Hal tersebut bisa dimaklumi, mengingat sekolah tempat mereka belajar tersebut hanya memiliki satu buah litelatur yang terkait dengan pembicaraan mereka, yang tersimpan dengan aman di perpustakaan. Itupun hanya dua puluh-an lembar, yang bahkan hanya sebagai pelengkap dan koreksi dari buku lain sejenis IPBA yang tidak ada di perpustakaan sekolah tersebut. Tetapi mereka tidaklah pasif, dengan mengerahkan segala daya dan upaya yang ada, beberapa dari mereka berhasil mendapatkan sumber daya berupa buku cetak ataupun sekedar pengalaman. Contohnya, ada yang berhasil meminjam buku yang cukup tebal, berlambang gajah di bagian covernya - yang kondisinya sudah compang-camping - , hasil pinjaman dari temannya yang bersekolah di sekolah lain yang ternyata juga meminjam dari perpustakaan sekolah lain (dengan kata lain buku ini sudah berada di tangan ketiga). Oh iya kebetulan, yang saya bilang 'sekolah lain' di sini adalah sekolah menengah negeri paling dekat (dan setidaknya lebih 'maju' dalam hal ilmu pengetahuan) dari sekolah muda-mudi tersebut berada. Usaha lain yang dilakukan oleh muda-mudi tersebut adalah dengan cara merelakan punggung bugarnya untuk meringkuk berjam-jam di depan komputer berlayar CRT di dalam warnet tertutup tanpa pendingin udara untuk mencari pengetahuan mengenai apa yang selama ini mereka ingin tahu (tentang Astronomi, tentunya). Meskipun, terkadang mereka sempat terjerumus ke situs hoax yang sangat tidak bisa dipertanggungjawabkan isinya. 

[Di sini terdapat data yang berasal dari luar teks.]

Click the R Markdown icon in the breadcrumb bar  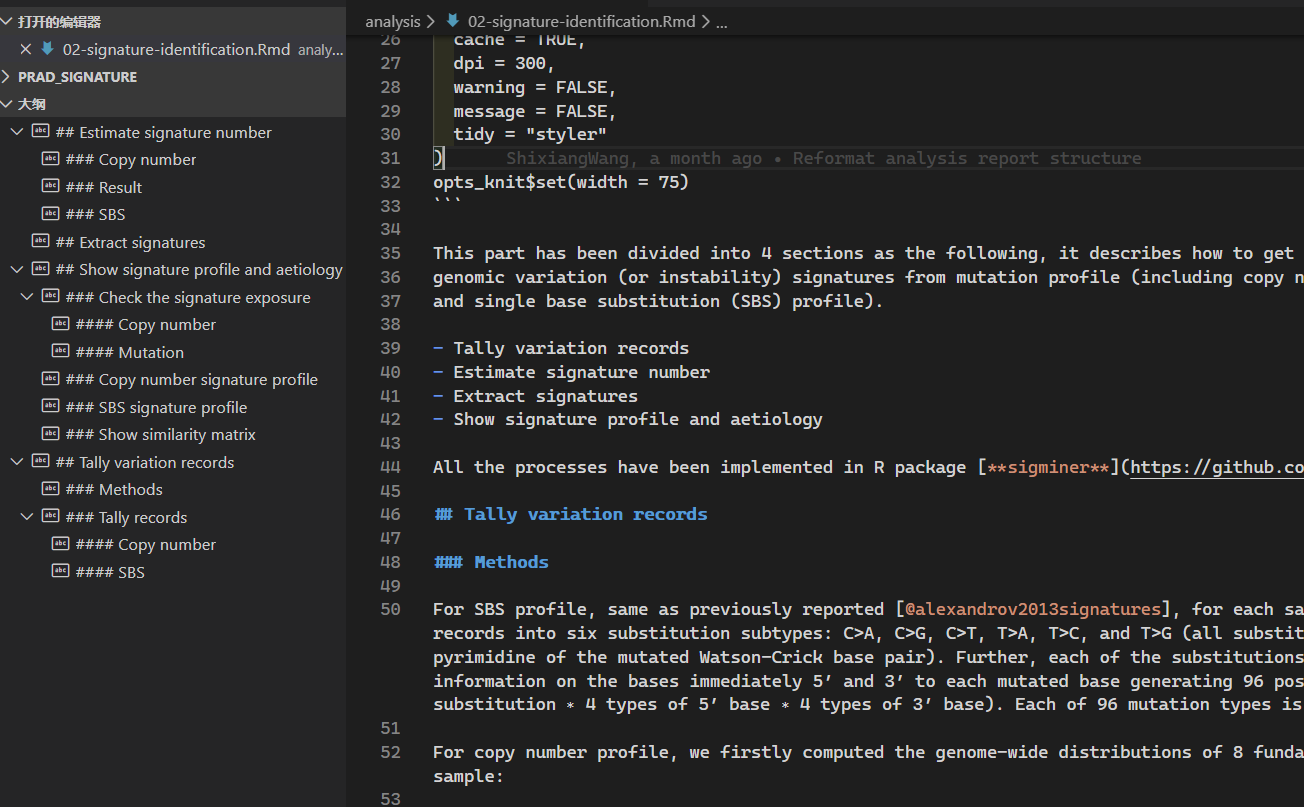pyautogui.click(x=453, y=20)
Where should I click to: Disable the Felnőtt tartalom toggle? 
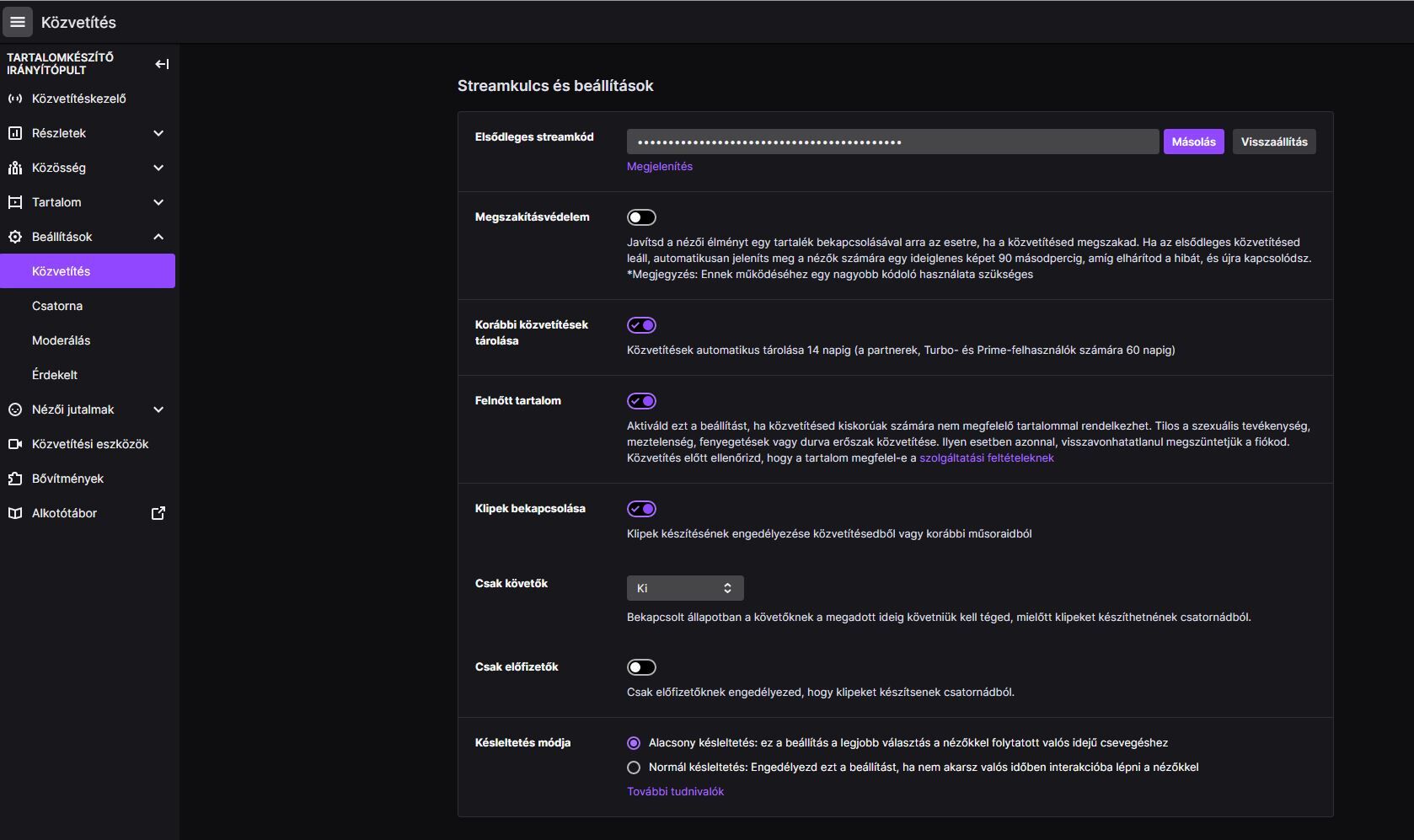(641, 401)
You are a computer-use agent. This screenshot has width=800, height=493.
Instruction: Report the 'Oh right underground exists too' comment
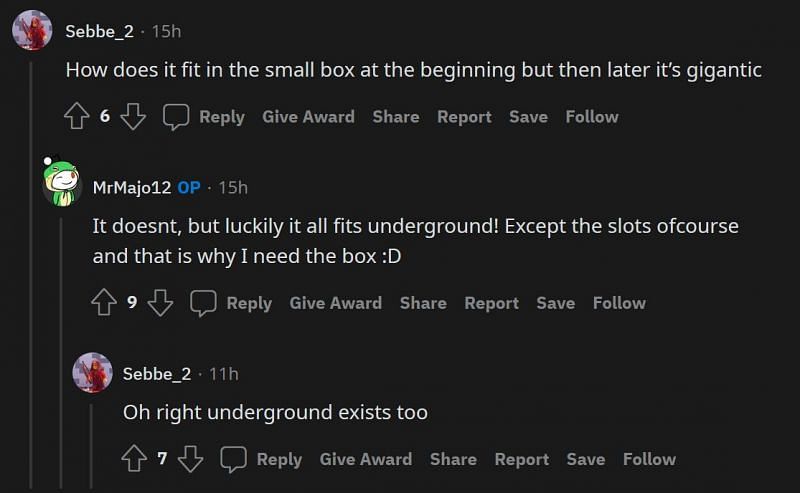(521, 459)
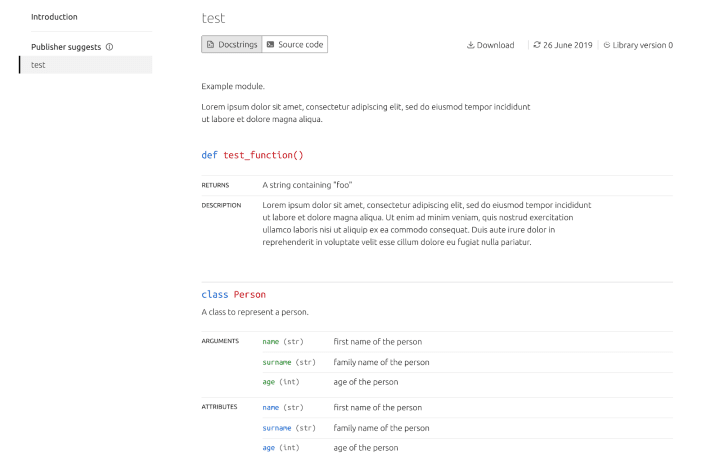
Task: Open the Introduction page in sidebar
Action: coord(54,17)
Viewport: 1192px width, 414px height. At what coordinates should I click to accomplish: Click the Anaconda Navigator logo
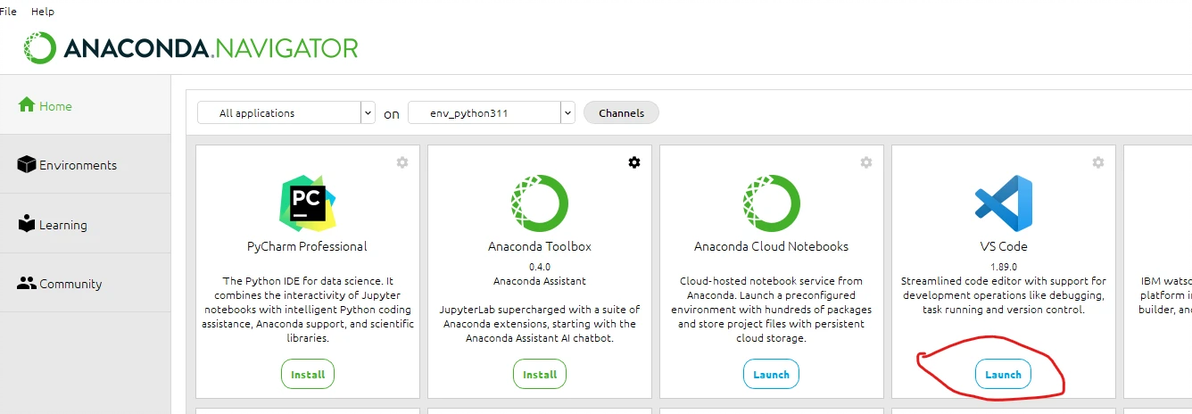(x=191, y=48)
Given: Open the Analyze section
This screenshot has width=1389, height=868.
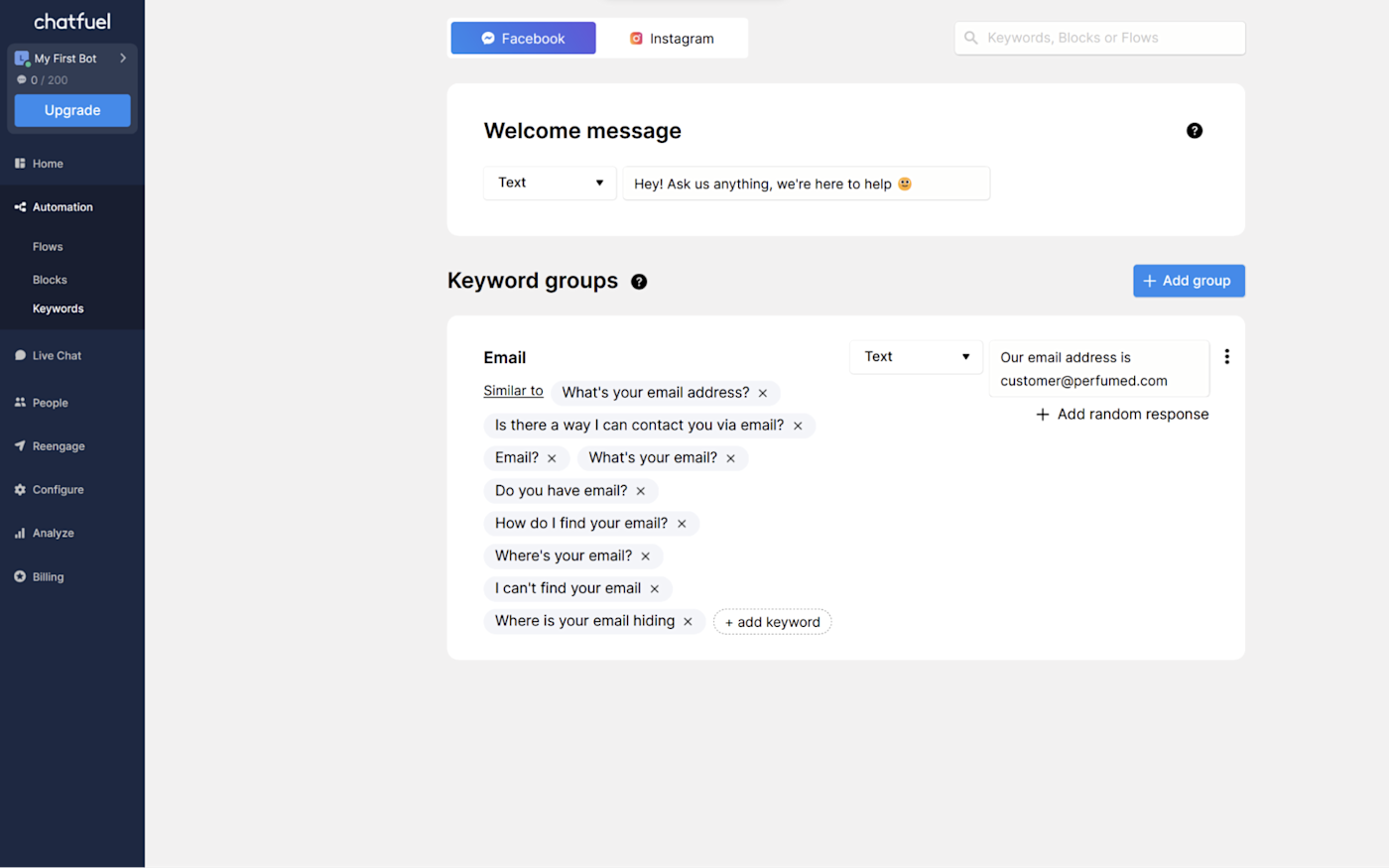Looking at the screenshot, I should (53, 534).
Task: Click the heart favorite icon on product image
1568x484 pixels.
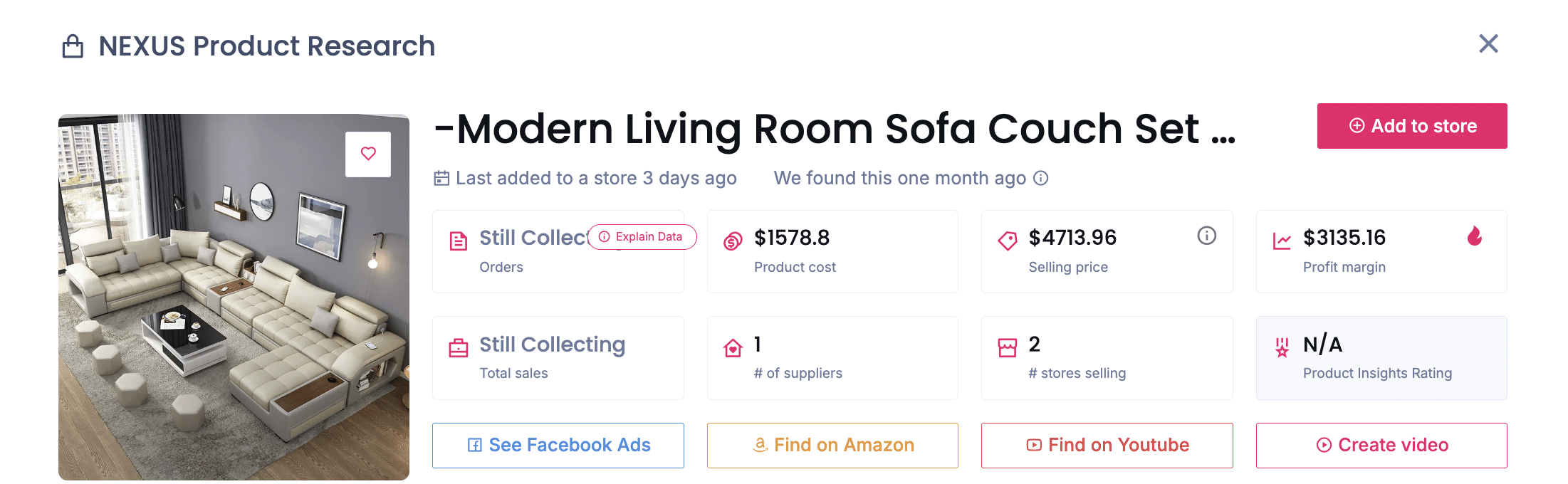Action: click(368, 154)
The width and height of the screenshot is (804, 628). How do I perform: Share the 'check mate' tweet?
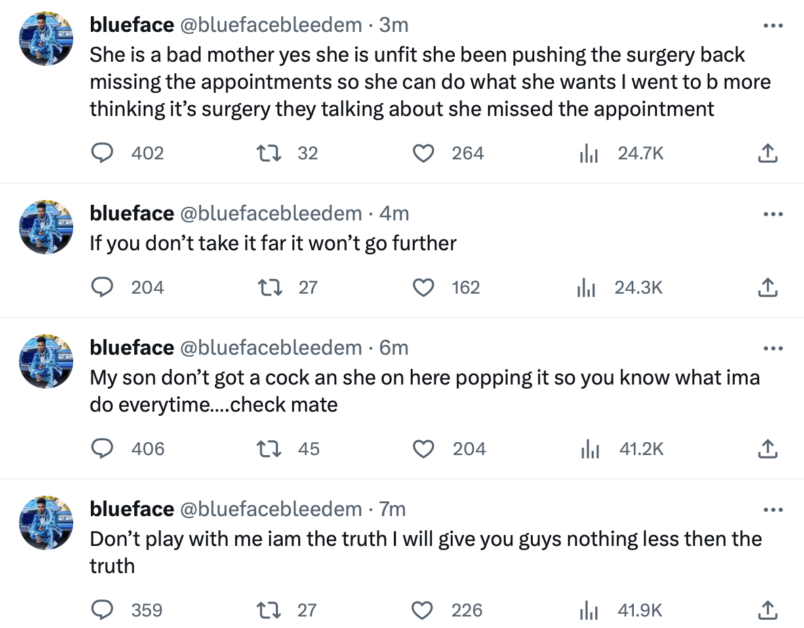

Ada lagi yang lain, yang rela bolak-balik Depok-Cikini setiap dua minggu sekali hanya untuk menyimak sekilas presentasi dari orang yang belum pernah ia kenal sebelumnya. Muda-mudi itu berangkat menggunakan kereta kelas ekonomi - yang pada saat itu kondisinya sangat parah - sampai suatu ketika tas salah satu dari mereka robek ditikam oleh oknum yang tidak dikenal; yang sepertinya ingin mengambil sesuatu di dalam tasnya. Untungnya pada hari itu hanya ada satu buah buku tulis dan kotak pensil yang berada di dalam tas tersebut. Maka untuk menghindari hal serupa, karena trauma kereta, tanpa pengetahuan tentang jalan yang akan mereka lewati muda-mudi tersebut nekat untuk melakukan perjalanan Cilandak-Cikini dengan menaiki KOPAJA yang melewati daerah tersebut. Namun naas,setelah turun dari bis bukannya kompleks Planetarium Jakarta-Taman Ismail Marzuki yang ia pijak pada saat itu, melainkan sebuah terminal yang berada di daerah pasar Senen.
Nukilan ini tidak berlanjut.